Such memories of fear and discomfort are said to be held in the lateral amygdala, with a representation of the CS and its UCS (Díaz-Mataix et al, 2011).

Certain areas of the brain have particular representations of stimuli, e.g., a tone of a given frequency, as the primary auditory cortices have "tonotopic" zones in which different areas have a differential response to separate frequencies.

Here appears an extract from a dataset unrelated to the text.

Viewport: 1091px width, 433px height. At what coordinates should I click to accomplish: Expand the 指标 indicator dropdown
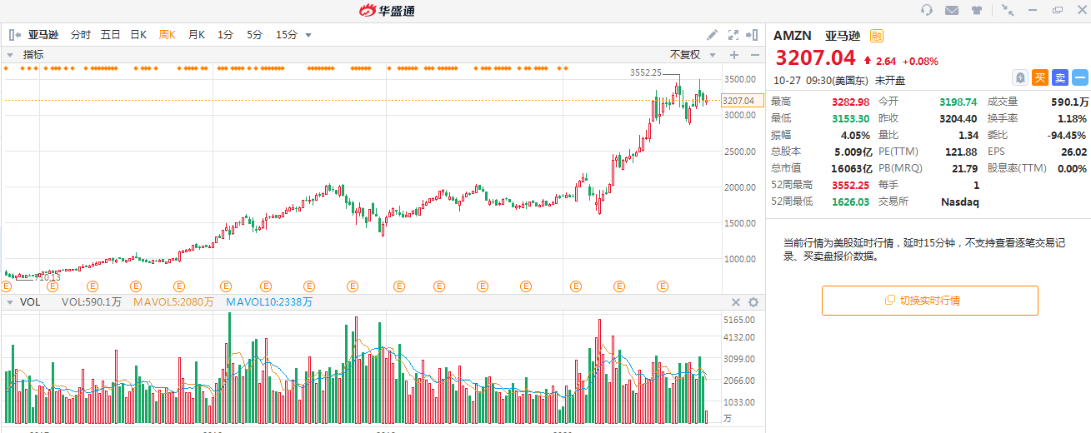coord(11,55)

Since the CS/UCS pairing is more abstract than a single tone, I'm curious as to what type of representation of the CS/UCS is actually encoded within the local subnetworks amygdala. I can't imagine that, for the above example, a particular area holds a representative frequency of a tone used as a CS in tight collaboration with a "pain" signal. It might be realistic, but anatomically, that whole area would also have to reflect an exhaustive set of all of the other possible "life events" that the animal has experienced. So, is this representation in the lateral amygdala just a placeholder to retrieve other pertinent memories stored elsewhere in cortex -- is the hippocampus a major player in keeping this sorted? If, in fact, all these pairings are just weak bindings of diverse stimuli, why is it so difficult to untangle and extinguish more complex types of fears in human patients?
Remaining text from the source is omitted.